CloudWatch is subject to a few limits that makes it a difficult tool to rely on for stand-alone monitoring. Firstly, it isn’t possible to collect information from sources outside of AWS. Nor are you able to customise the granularity of the storage of metrics. For example your 5 min data will expire by day 64 and your 1hr aggregated metrics are gone after 455 days so this may cause you a compliance headache if you don’t take the time to make sure that you are regularly exporting metrics to storage.
The real downfall of relying on just CloudWatch for monitoring is the idea that it provides a view of just your AWS estate. Seldom does a company manage to get to a point where their entire infrastructure is hosted on just AWS. The end result of this is that you could be adding another random dashboard into your monitoring world, never being able to get the single pane of glass advantage that most monitoring vendors afford you in some way or another.
Improving your AWS Monitoring
What you should be doing is looking to supplement using CloudWatch. By using a monitoring tool that can collect data from CloudWatch you can compare and contrast your different metrics and also create much improved dashboards above what you can achieve within AWS. Opsview can enable this with our Generic CloudWatch Opspack. It may not have the most interesting name, but it can enable you to start collecting and aggregating exactly the metrics you need to see in a platform that can collect more than just AWS data.

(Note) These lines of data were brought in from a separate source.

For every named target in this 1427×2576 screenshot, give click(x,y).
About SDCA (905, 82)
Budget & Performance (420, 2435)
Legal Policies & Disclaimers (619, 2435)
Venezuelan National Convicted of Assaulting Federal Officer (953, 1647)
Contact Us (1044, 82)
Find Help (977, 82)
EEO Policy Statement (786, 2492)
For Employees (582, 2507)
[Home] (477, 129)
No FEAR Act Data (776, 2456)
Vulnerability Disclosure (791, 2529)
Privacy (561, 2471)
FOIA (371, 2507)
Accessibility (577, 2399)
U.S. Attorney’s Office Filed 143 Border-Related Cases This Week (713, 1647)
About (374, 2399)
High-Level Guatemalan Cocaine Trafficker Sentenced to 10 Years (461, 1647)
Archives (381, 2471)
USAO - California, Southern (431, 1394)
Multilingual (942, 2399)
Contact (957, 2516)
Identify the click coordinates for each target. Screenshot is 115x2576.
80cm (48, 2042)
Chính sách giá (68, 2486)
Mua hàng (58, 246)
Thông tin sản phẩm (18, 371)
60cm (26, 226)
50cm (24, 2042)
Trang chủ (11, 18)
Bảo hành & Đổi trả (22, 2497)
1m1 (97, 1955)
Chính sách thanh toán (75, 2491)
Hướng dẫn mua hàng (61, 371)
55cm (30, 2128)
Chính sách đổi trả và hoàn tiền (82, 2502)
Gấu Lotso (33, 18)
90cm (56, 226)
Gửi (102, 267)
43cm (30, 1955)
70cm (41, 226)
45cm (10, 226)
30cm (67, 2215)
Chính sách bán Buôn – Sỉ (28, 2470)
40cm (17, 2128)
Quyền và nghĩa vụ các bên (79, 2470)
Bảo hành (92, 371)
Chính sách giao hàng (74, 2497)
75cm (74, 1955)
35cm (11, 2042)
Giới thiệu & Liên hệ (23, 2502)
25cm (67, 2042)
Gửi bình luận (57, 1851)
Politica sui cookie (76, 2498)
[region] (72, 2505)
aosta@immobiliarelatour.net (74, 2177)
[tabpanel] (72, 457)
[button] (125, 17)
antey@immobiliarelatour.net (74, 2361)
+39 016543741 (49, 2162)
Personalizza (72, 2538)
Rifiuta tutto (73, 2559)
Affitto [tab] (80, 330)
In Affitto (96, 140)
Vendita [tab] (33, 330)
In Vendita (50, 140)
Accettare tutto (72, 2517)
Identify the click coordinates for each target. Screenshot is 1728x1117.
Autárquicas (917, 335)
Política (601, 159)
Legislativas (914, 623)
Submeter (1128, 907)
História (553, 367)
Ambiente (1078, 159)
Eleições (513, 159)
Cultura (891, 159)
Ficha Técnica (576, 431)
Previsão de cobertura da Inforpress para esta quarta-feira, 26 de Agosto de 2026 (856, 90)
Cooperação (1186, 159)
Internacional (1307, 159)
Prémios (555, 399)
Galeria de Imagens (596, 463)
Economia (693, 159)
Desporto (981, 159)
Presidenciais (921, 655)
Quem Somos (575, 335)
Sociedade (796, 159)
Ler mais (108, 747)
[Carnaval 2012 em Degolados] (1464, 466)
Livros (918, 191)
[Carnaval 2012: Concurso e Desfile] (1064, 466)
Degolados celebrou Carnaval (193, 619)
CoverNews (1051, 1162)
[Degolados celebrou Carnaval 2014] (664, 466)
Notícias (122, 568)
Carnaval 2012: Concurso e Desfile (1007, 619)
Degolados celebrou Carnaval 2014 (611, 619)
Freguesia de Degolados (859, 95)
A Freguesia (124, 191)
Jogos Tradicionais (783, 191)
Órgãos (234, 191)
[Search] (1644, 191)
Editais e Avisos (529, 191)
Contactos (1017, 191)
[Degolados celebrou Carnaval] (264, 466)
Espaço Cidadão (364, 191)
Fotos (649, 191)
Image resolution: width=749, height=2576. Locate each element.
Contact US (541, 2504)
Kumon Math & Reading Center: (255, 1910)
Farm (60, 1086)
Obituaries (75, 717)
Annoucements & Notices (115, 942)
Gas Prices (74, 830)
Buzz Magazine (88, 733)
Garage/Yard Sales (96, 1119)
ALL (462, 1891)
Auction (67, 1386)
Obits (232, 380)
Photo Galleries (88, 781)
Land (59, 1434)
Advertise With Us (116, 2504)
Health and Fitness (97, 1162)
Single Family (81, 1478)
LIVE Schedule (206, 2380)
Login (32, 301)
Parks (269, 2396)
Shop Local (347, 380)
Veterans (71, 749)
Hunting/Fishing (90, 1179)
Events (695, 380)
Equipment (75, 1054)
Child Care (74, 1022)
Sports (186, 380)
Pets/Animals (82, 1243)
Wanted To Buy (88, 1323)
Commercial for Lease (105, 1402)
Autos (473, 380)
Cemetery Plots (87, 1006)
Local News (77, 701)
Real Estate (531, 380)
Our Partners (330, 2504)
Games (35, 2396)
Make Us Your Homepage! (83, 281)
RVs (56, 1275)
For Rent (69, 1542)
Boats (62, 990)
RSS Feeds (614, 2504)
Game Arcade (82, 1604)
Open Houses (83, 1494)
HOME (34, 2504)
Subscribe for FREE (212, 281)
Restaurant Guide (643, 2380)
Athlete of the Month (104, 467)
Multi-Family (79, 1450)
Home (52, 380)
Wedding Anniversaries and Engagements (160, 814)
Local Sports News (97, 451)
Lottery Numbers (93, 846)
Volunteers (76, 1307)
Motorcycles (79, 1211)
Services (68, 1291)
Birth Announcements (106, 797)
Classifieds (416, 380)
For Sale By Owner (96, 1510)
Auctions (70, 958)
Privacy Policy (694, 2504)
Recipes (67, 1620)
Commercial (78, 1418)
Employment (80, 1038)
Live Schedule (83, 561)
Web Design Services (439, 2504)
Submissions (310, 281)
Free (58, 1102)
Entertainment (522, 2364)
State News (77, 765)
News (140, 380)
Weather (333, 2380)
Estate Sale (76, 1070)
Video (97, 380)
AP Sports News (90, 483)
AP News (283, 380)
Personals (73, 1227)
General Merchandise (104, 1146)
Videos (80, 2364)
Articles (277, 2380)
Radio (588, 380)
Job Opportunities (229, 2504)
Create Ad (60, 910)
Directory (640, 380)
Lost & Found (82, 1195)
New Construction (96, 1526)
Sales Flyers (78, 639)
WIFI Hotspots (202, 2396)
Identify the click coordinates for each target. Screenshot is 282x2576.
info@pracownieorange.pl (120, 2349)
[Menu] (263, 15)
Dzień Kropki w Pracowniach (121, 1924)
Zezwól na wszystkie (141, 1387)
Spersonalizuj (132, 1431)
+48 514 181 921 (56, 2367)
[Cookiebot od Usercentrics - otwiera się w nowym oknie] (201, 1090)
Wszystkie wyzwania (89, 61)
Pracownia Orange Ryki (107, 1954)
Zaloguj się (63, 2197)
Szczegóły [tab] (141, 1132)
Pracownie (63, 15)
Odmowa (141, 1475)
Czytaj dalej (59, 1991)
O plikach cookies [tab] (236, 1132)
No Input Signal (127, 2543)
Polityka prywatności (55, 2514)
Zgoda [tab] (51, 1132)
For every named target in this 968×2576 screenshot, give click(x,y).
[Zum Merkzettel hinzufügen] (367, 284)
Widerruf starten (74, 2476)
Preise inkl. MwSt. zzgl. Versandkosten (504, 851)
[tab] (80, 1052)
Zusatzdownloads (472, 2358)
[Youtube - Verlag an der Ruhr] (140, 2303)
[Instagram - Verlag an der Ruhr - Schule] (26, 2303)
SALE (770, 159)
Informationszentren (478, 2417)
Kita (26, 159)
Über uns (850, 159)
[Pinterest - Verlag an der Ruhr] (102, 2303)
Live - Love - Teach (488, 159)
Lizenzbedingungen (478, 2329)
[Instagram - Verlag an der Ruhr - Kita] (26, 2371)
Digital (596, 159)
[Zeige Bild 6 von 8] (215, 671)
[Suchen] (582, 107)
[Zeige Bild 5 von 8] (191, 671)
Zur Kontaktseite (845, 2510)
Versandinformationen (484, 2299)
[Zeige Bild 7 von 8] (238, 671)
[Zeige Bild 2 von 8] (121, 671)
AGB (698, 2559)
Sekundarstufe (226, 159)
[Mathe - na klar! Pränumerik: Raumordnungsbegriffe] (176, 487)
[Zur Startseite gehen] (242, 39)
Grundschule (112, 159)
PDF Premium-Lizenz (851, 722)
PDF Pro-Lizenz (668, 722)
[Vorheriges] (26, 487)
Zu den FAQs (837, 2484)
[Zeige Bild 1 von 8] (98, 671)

By collecting more than just AWS data you have more control to resolve, report and move quickly on issues within the business. This is increasingly more prevalent considering the current hot topic of data-sovereignty - understanding what data you have and where you store it. In essence your monitoring data becomes yours when you monitor on top of CloudWatch. You can store it at the granularity you require and keep copies that you own for the retention period you require for compliance all within an environment that you yourself control. Complete flexibility and complete peace of mind.
You can of course take monitoring on top of CloudWatch further by supplementing the monitoring with additional checks. Simply deploying an agent on your EC2 instances allows you to collect detailed and focused metrics from the hosts with ease, while being able to create and configure your own service checks to return relevant metrics from your custom application. This will let you collect metrics that would not normally be returned via CloudWatch without having to deliver them via the CloudWatch API including creating the tooling to do it.
How to monitor AWS in Opsview
I’ll be the first to say it. If you are fully cloud native and none of your application or business systems exist outside of AWS, your apps are all deployed as per AWS’s best practice and you are confident that everything is covered then go with CloudWatch. But if you have systems that are not turnkey AWS deployments or have any element of a hybrid or multi cloud workload then take a moment to look at what you can do to monitor this hybrid environment. You might find that there is good reason to get some a more specialist monitoring capability, that will allow you to anticipate and resolve issues before they impact your users.